“This is a blessing for a dancer… to be part of a process that will change the world of dance.” – Ani Udovicki
The new documentary by Tomer Heymann about passionate, renowned choreographer Ohad Naharin shows a nuanced portrait of a dance director who has reshaped the modern landscape of the art. Following Naharin and his troupe for over six years, filmmaker Heymann gained access to many of Naharin’s most personal moments as well as the chance to interview many leading dancers and even Naharin’s former student, Natalie Portman. Dancers who have studied alongside and performed for Naharin sing his praises and express frustration at times, but all show deep respect for the craft he has brought to the form. For a documentary based on a key figure, Mr. Gaga satisfies: we see interviews with his father, footage from his childhood and early adulthood in Israel and, after he was hired by Martha Graham, in New York. Best of all we see moments of dance performance footage that highlight the formal and emotional elements that set Naharin’s work apart. The work of Batsheva has not been without controversy; the troop was censored by the Israeli government when their costumes did not meet religious conservatives’ standards. Naharin made the censorship public, and has spoken out about the “bullies” within his embattled country’s leadership. For a dance documentary, Mr. Gaga presents a look at the complexities of Jewish statehood via its arts culture in the new era.

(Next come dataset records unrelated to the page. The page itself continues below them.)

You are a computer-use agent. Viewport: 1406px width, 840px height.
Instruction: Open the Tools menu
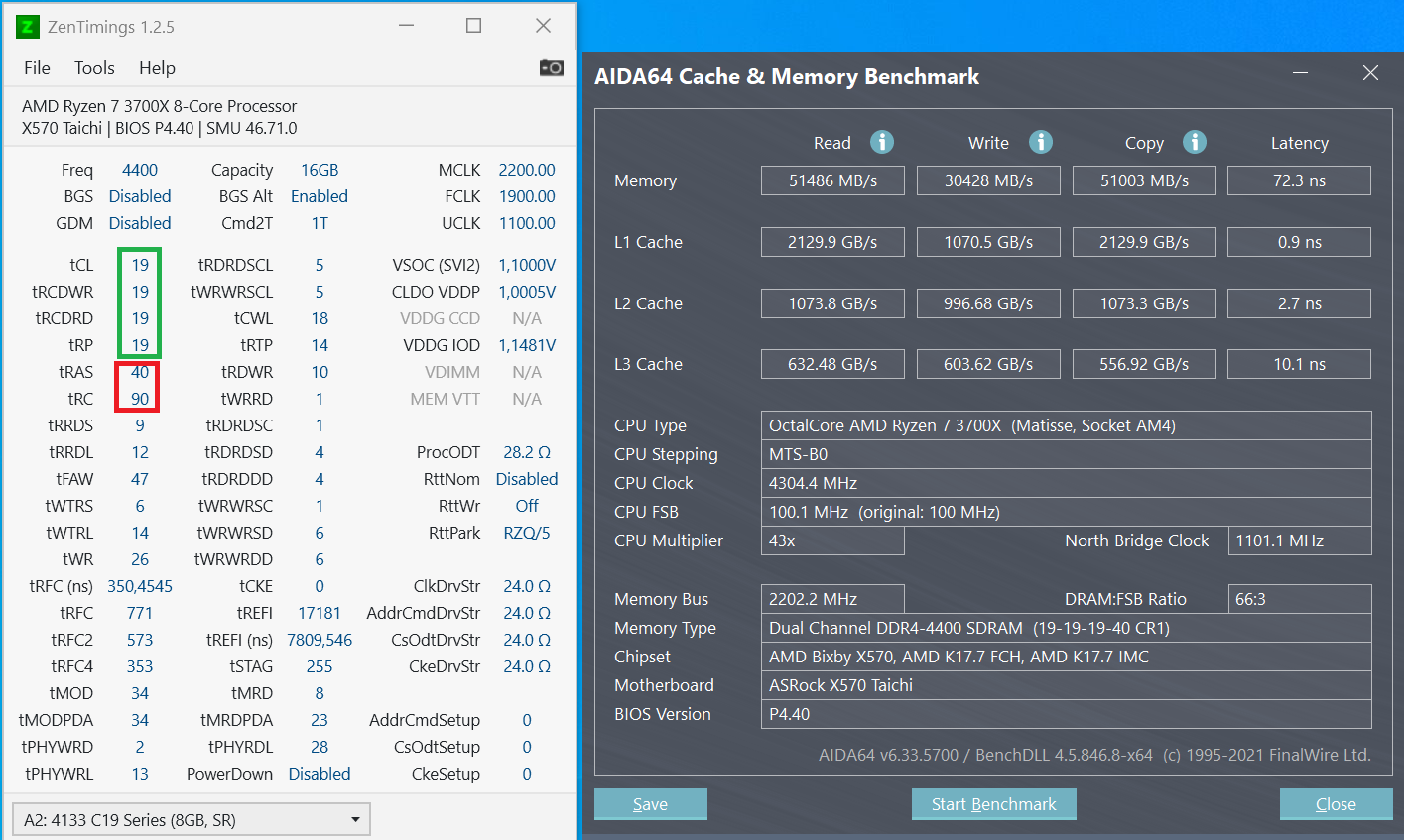coord(94,68)
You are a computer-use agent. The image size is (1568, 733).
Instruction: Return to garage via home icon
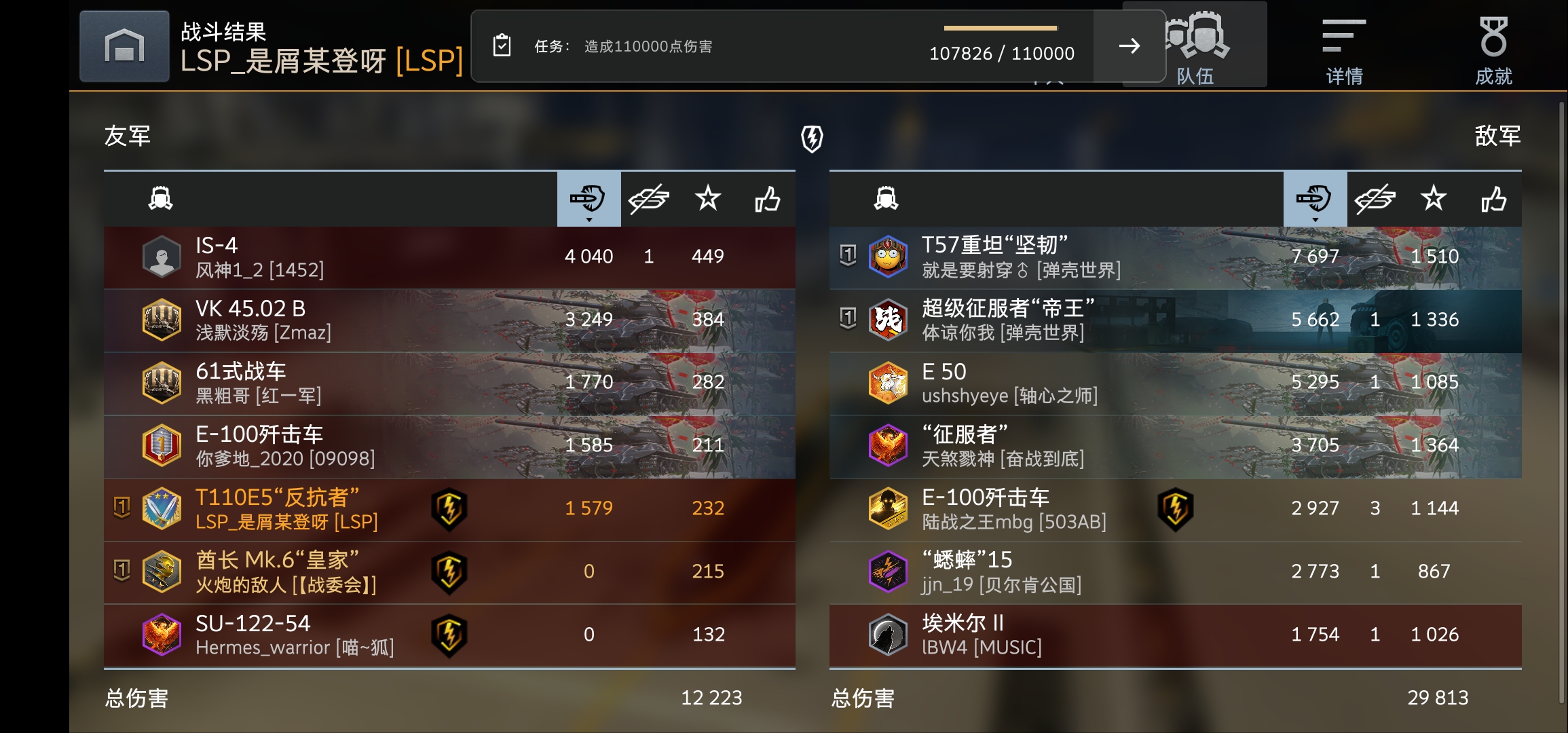tap(124, 46)
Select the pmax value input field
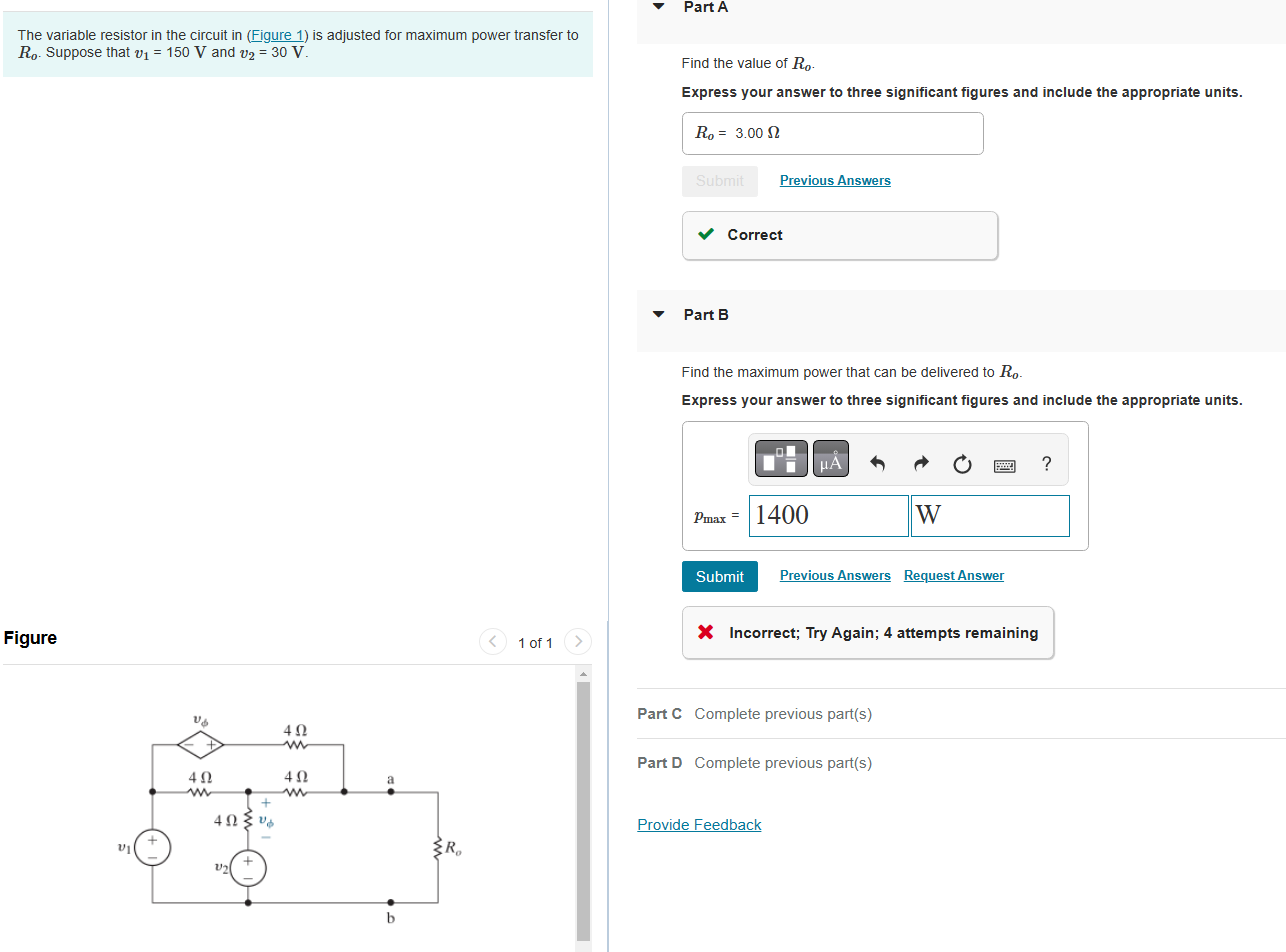The height and width of the screenshot is (952, 1286). click(828, 515)
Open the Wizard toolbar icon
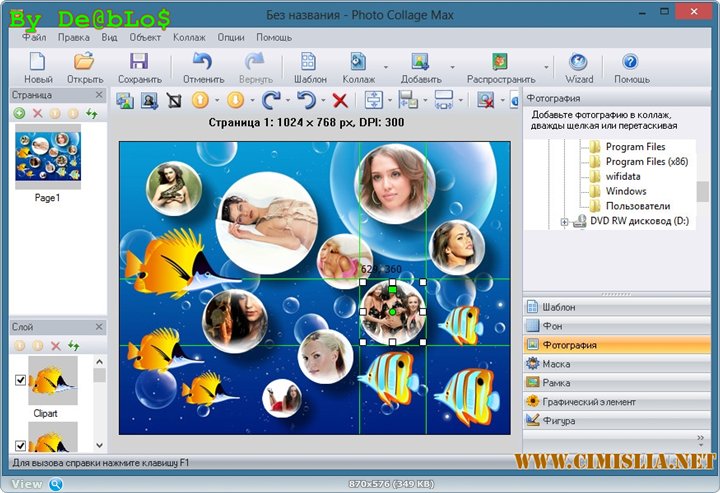The height and width of the screenshot is (493, 720). [578, 62]
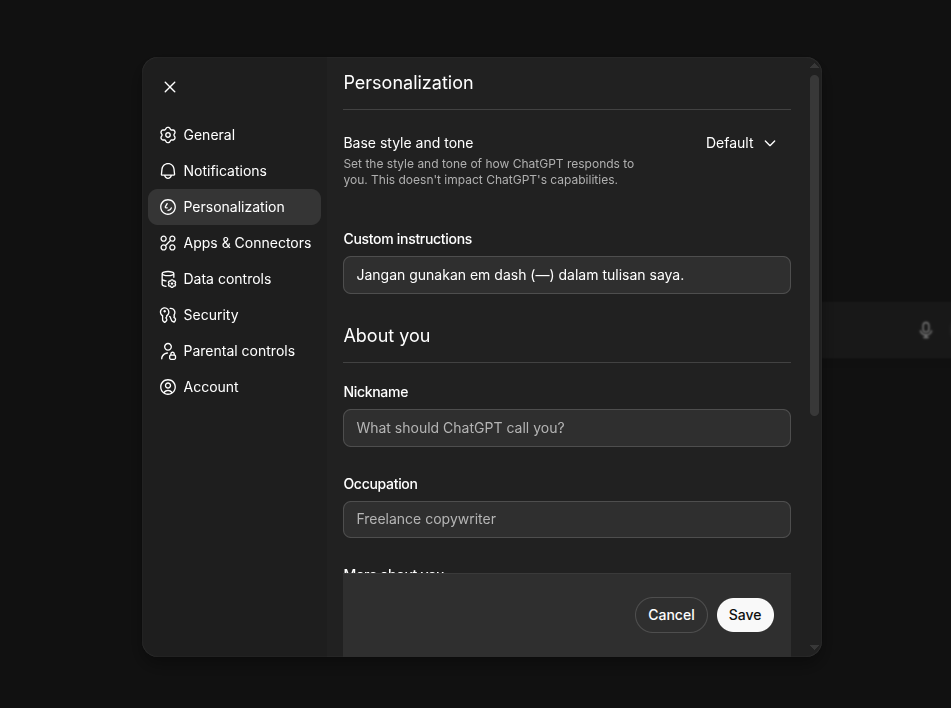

In addition to Naharin’s striking, energetic, and boundary-less choreography, one of the most crucial parts of the film tells the story of the love between Ohad and Mari Kajiwara. When they met she was a leading dancer and assistant to Alvin Ailey. Naharin was an upstart in New York with barely any formal dance training. Their relationship and creative partnership brought them to Israel where, having both established strong reputations in New York, Naharin was invited to lead the famed Batsheva Dance Company and Kajiwara became a dancer and rehearsal director for the company. Much of this period is covered only briefly, but we see the depth, mutual respect and inspiration of their marriage. The film treats Kajiwara’s death in 2001 from cancer with grace and respect for this tragic loss. Mr. Gaga is unexpectedly moving on a personal level. Naharin, who has given Heymann extensive access to his life and his work, says of his wife’s passing, “To mourn a big loss and to dance… they don’t contradict. They live in the same space.” A celebratory dance of hundreds of people ensues, honoring the life and dancing of Mari Kajiwara with a massive dance party.
Naharin’s many influences include growing up on a kibbutz farm in Israel, having a twin brother who responded to dance and little else, and serving in the Israeli Army as a young man, all of which has resulted in an expansive repertoire of dance works. Unfortunately Heymann has difficulty editing these selections down to a few, and the film feels slow in the middle section. Standouts are sections from Sadeh 21 (2011), Naharin’s Virus (2002/ongoing), and Three (2005) that explore militarization, sensuality, and gender. Where Heymann succeeds is the seamless, fast-paced editing and musical tie-ins that effectively integrate the performance footage with interviews and rehearsal footage for much of the film. The effect is a close, somewhat enamored look at an artist rich with talent, ego, and so much creativity that he invented his own new dance language – the eponymous Gaga – that continues to define both Israeli and contemporary dance to this day.
Mr. Gaga plays March 15 – March 23 at the Northwest Film Forum.